Chiusura del forame ovale è terapia anche per emicrania con aura

C’è un legame tra l’emicrania con aura e un difetto cardiaco, il forame ovale pervio (PFO), detto anche “buco nel cuore”. A individuarlo sono stati ricercatori dell’Irccs Centro Cardiologico Monzino e dell’Università Statale di Milano.

In letteratura esistono studi che mettono in correlazione il PFO con l’emicrania con aura (il 35% dei soggetti con il difetto cardiaco presenta emicrania) ed è già stato evidenziato che l’intervento di chiusura del forame può ridurre del 70% gli attacchi emicranici.
La novità portata dal nuovo lavoro è la scoperta del meccanismo fisiopatologico alla base di questa correlazione.

Questo sembra risiedere nel numero di piastrine attivate e microvescicole presenti nel sangue, elevato nei soggetti con le due patologie.
Queste componenti del sangue esprimono il fattore tessutale che innesca la cascata della coagulazione e la formazione di trombi.

Normalmente questa attivazione viene contrastata da sostanze antiossidanti che riducono lo stress ossidativo, appunto, ma si pensa che in pazienti con PFO queste sostanze non siano sufficienti, il che porta ad attivazione della coagulazione e formazione di microtrombi che mettono a rischio la salute del cervello dei pazienti. L’agente che induce lo stato ossidativo costante sarebbe proprio il PFO. Lo studio inoltre suggerisce anche che la miglior terapia possibile sia, in questi casi, proprio la chiusura del forame ovale.

Studiando 66 pazienti con PFO ed emicrania con aura, infatti, gli autori hanno dimostrato che mentre l’acido acetilsalicilico, uno dei farmaci usati come terapia, riesce a far regredire le crisi emicraniche, la chiusura del forame porta a una scomparsa delle stesse nel 69,7% dei casi.

Ecco perché gli autori vogliono convincere le società scientifiche di cardiologia e neurologia ad inserire l’emicrania ad aura nelle indicazioni che portano all’intervento percutaneo di chiusura del forame. E non sono soli in questa sfida.

«A oggi», spiega Daniela Trabattoni, responsabile dell’Unità di Cardiologia Interventistica 3 del Monzino e coordinatrice della parte clinica dello studio, «nessuna delle linee guida cardiologiche internazionali include l’emicrania con aura fra le indicazioni per l’intervento di chiusura del PFO. Eppure, si tratta di una patologia invalidante, che in molti casi non risponde ai farmaci e si presenta incessantemente per giorni, una o anche più volte al mese, impedendo la normale quotidianità e progettualità di vita.
────────
» Elenco dei compiti
- A) Secondo il brano da leggere, in quale percentuale dei 66 pazienti studiati la chiusura del forame ha portato alla scomparsa delle crisi emicraniche?
- B) Prosegui il brano sul forame ovale pervio e l'emicrania con aura, riprendendo subito dopo la sua ultima frase.

» Contenuto dei dati
────────
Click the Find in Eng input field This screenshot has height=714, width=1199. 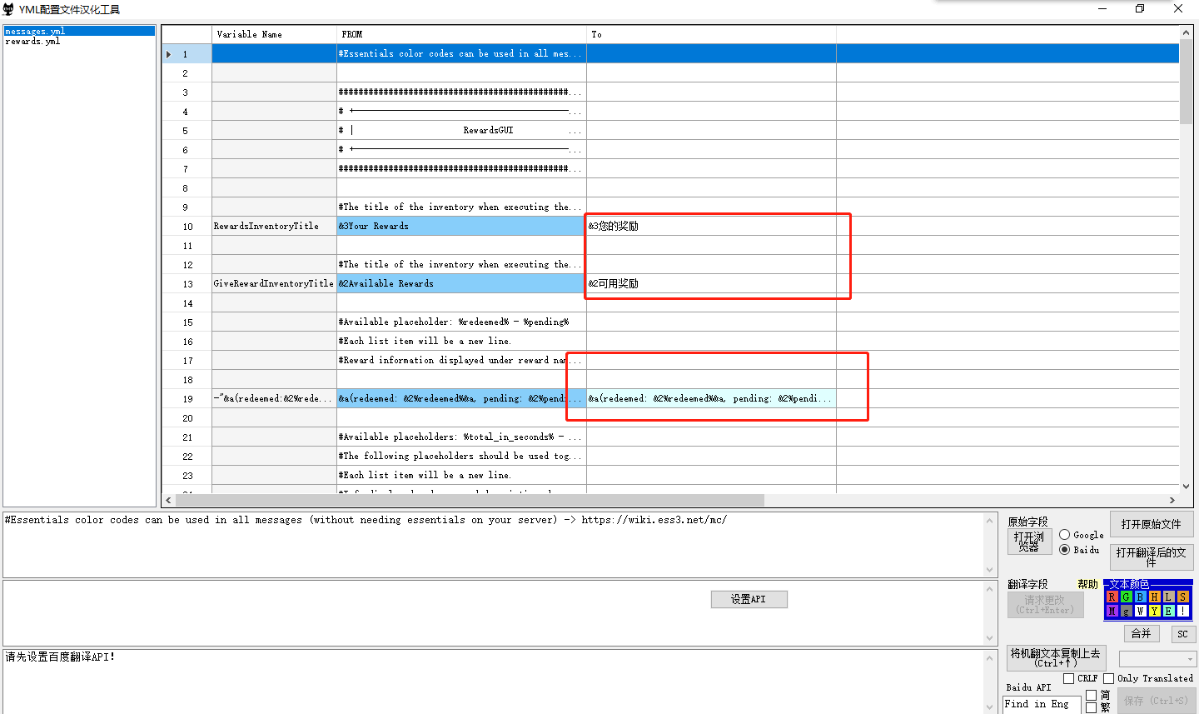[x=1042, y=704]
────────
» Risposte ai compiti
- A) Nel 69,7% dei casi.

- B)
Daniela Trabattoni

Per questo al Monzino, forti della nostra casistica di successo nel trattamento del PFO, abbiamo pensato di ricercare il meccanismo fisiopatologico di connessione fra le due patologie, per dimostrare, a livello di meccanismi cellulari, come la chiusura del forame possa di fatto impedire lo scatenarsi delle crisi di emicrania con aura».

E in effetti ciò che succede, dopo la chiusura del forame, è che lo stress ossidativo scompare e le piastrine riprendono il fenotipo “non attivato”, «tornando a circolare nel sangue per svolgere le normali funzioni emostatiche. Analizzando il sangue dei pazienti dello studio LEARNER abbiamo osservato che l’effetto di remissione dell’attivazione piastrinica può essere ottenuto anche con farmaci antiaggreganti quali clopidogrel.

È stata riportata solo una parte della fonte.